%%
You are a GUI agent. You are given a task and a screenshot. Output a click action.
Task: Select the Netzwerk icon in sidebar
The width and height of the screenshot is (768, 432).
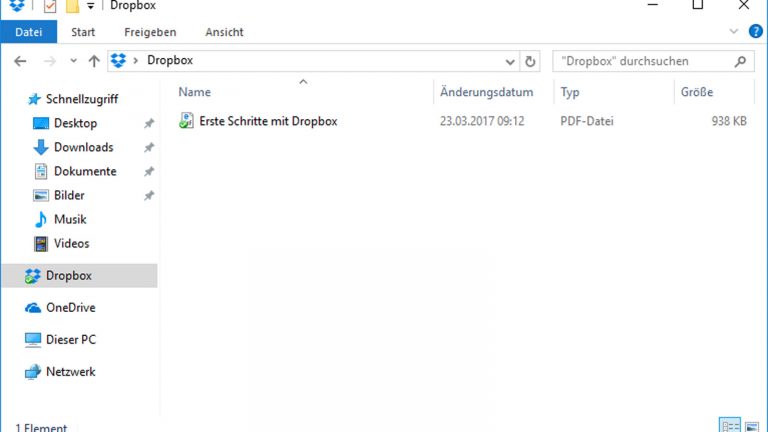[x=33, y=372]
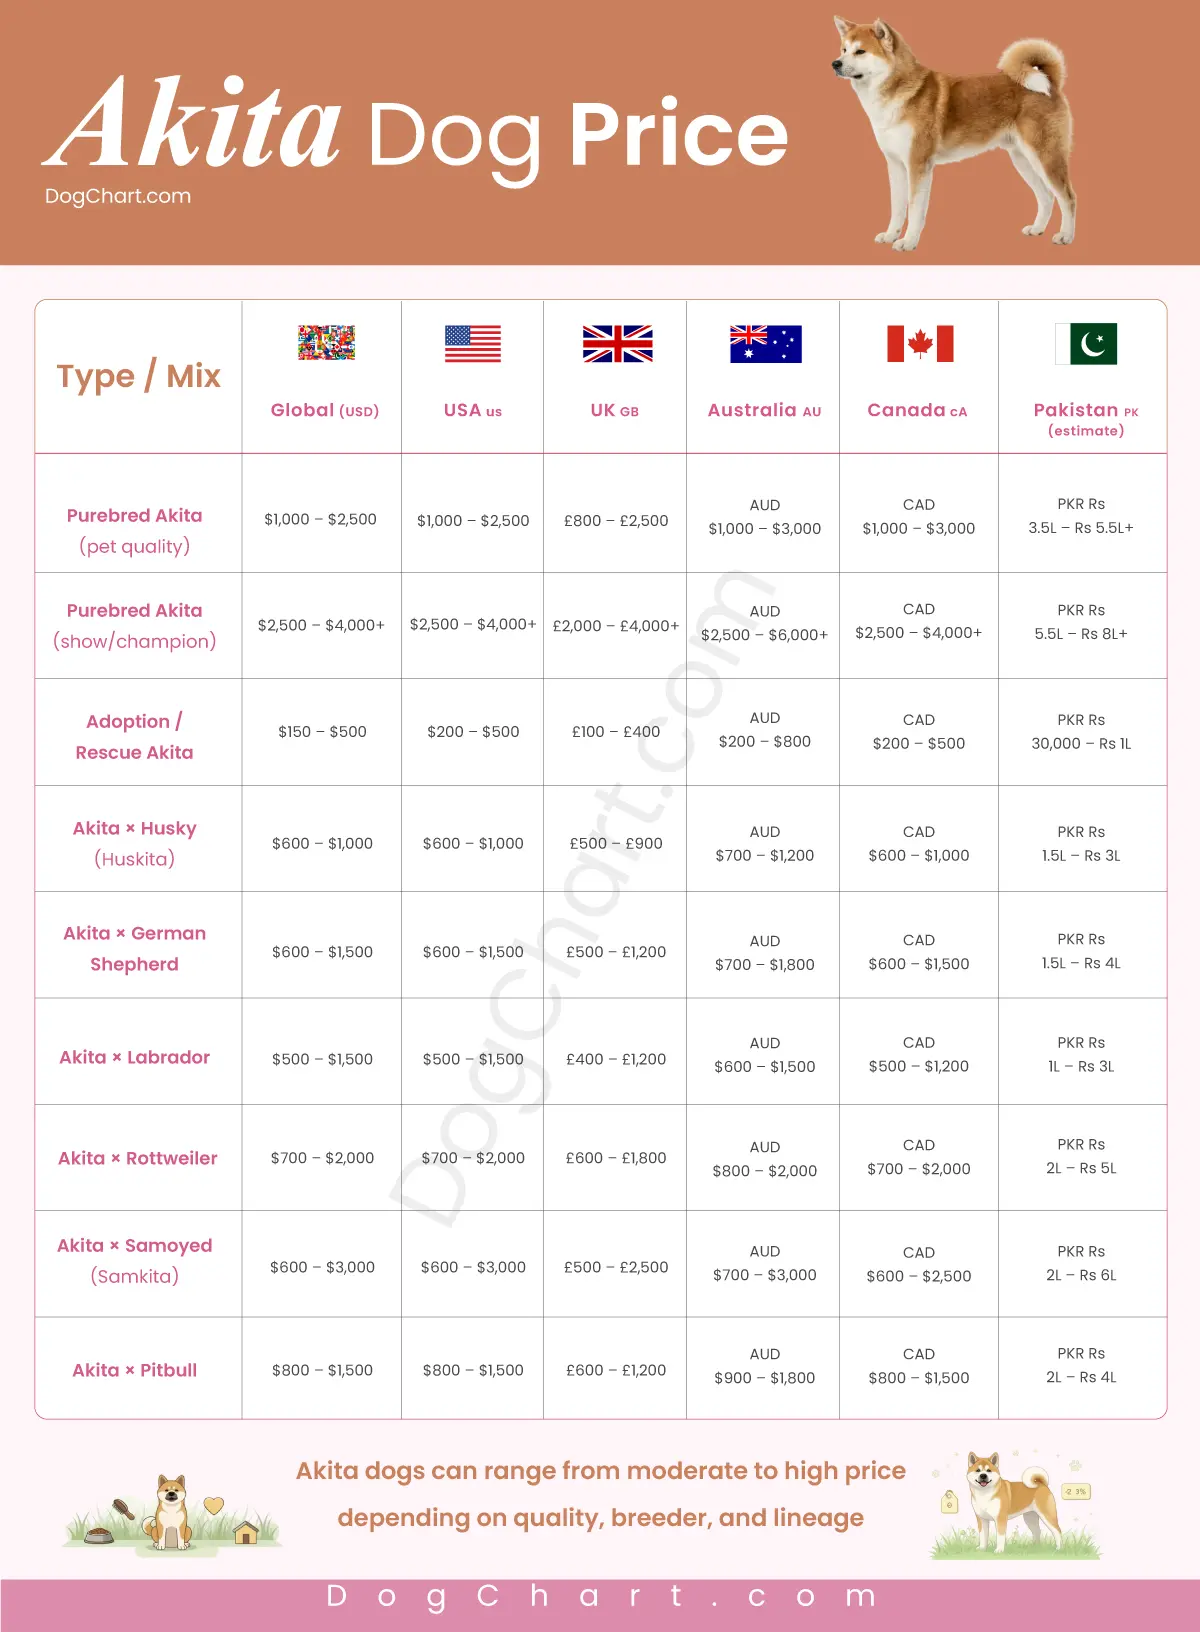Select the Pakistan flag icon
The image size is (1200, 1632).
[1086, 344]
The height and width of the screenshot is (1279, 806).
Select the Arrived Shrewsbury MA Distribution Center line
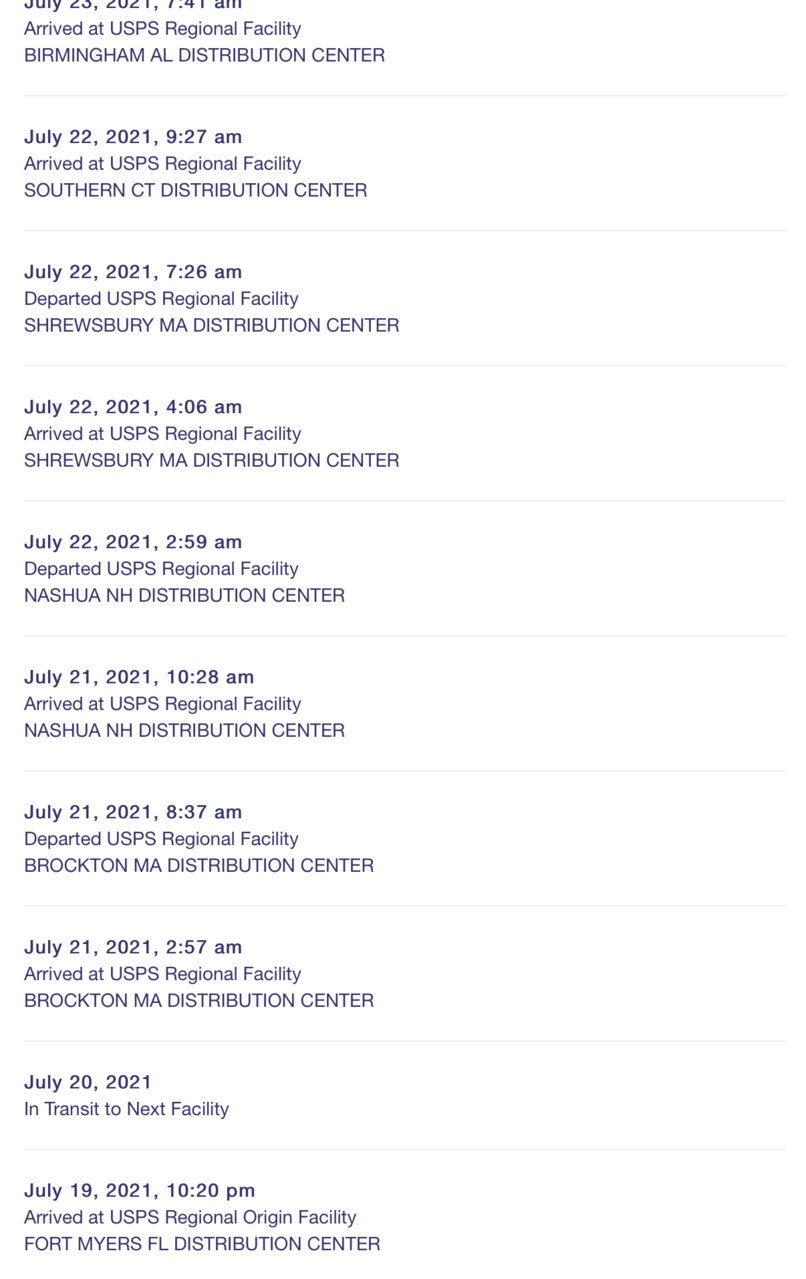(212, 460)
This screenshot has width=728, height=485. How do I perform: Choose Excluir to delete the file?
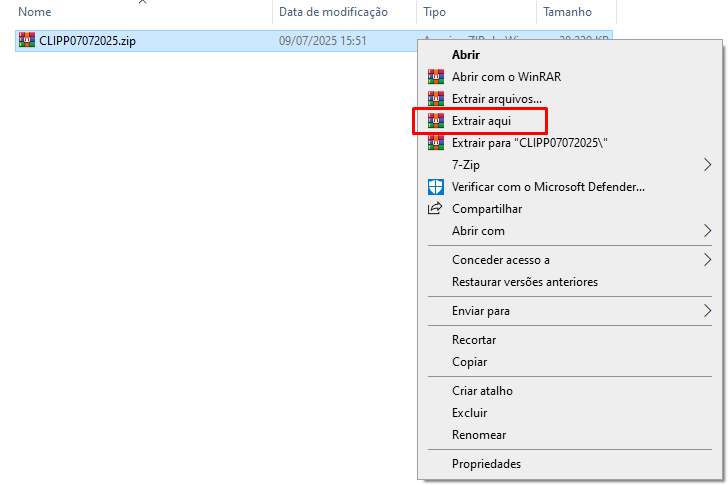tap(469, 413)
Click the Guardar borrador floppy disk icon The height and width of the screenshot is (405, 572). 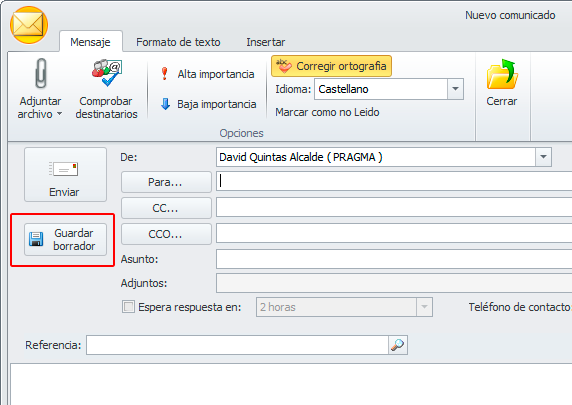tap(36, 239)
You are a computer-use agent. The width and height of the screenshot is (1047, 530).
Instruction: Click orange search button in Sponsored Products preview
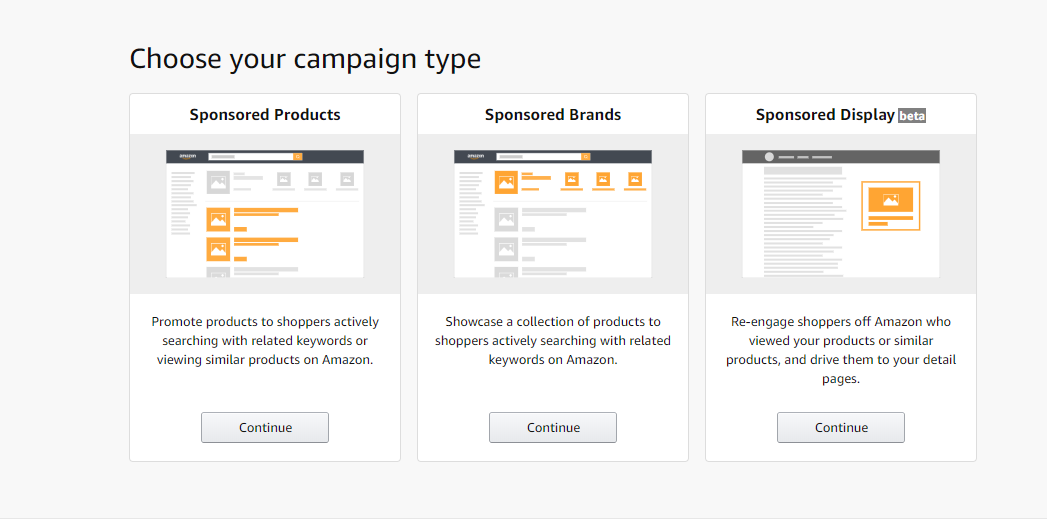coord(298,157)
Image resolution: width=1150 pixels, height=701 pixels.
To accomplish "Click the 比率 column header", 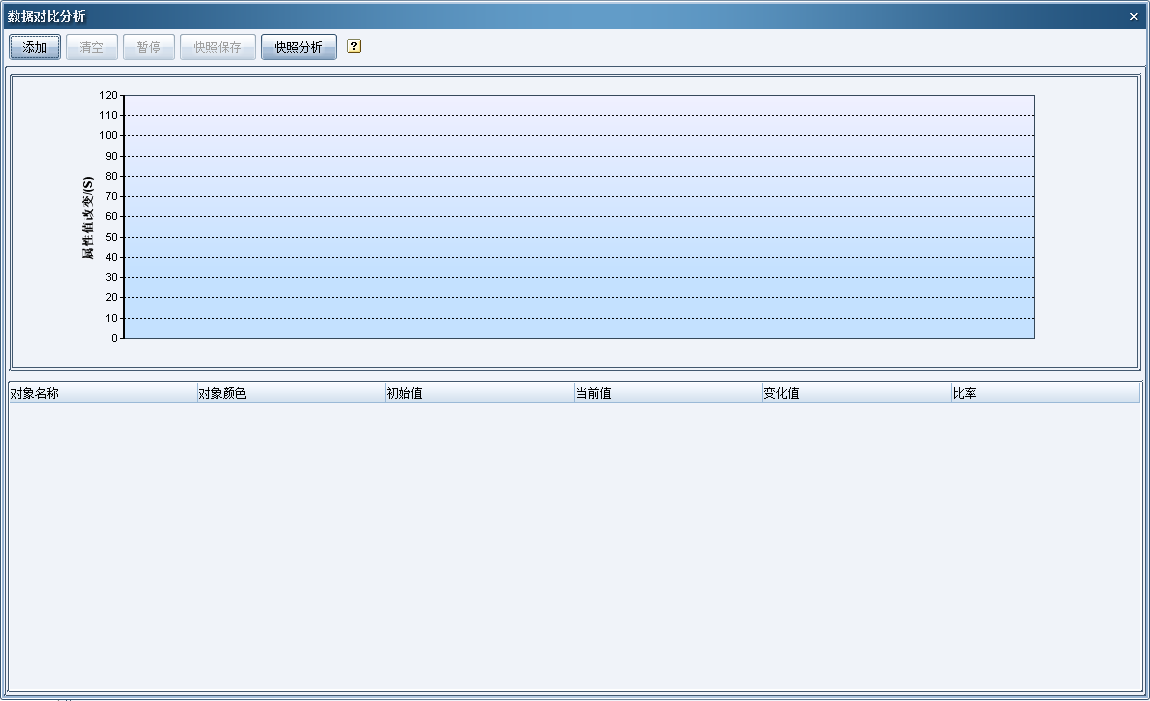I will pos(1044,393).
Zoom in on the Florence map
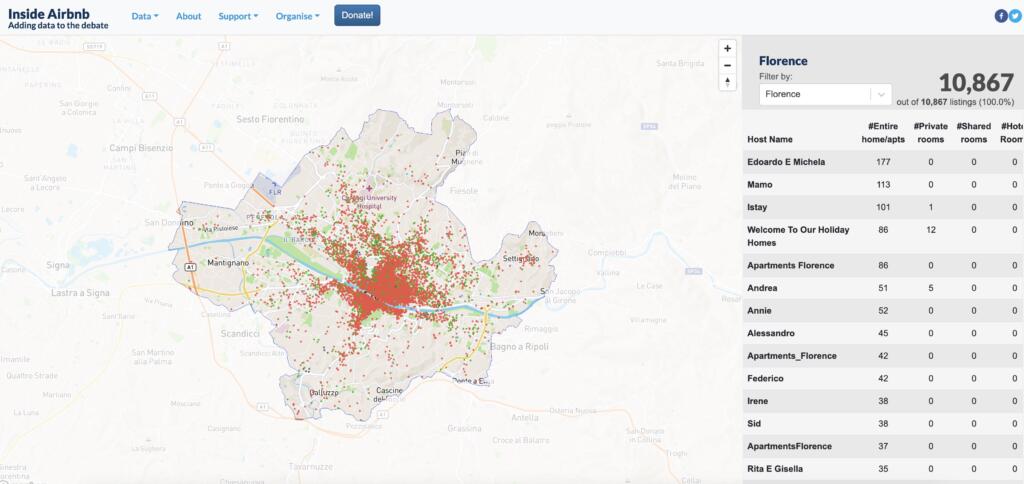The width and height of the screenshot is (1024, 484). pyautogui.click(x=727, y=48)
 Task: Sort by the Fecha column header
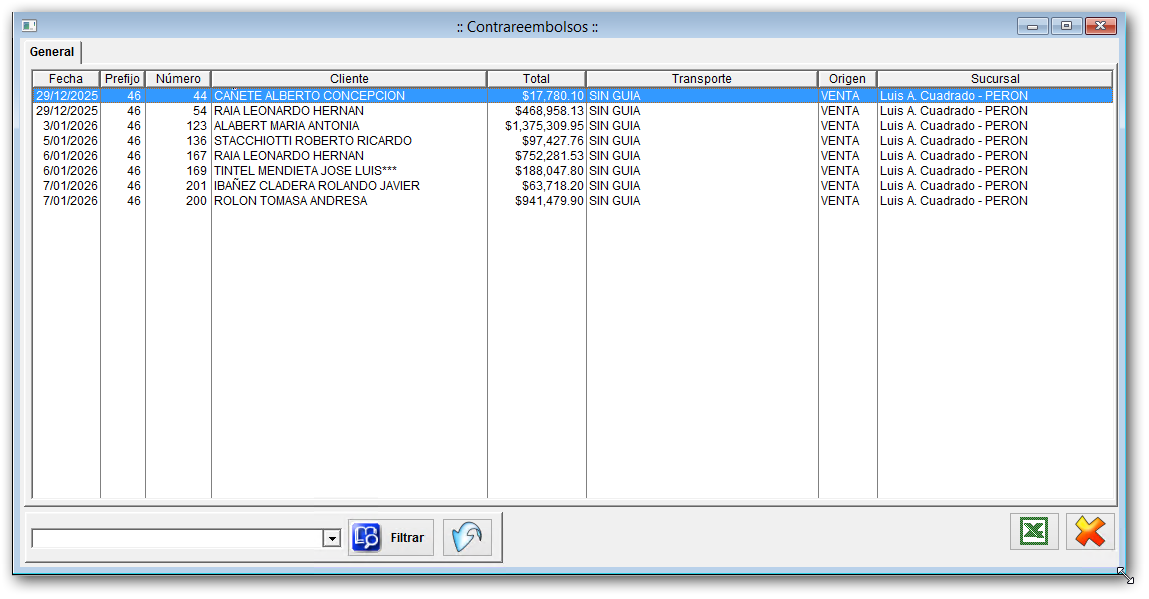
%%
- [What to do]: Your answer should be a single number: the count of lines above with the word "agent".

- [Output of the task]: 2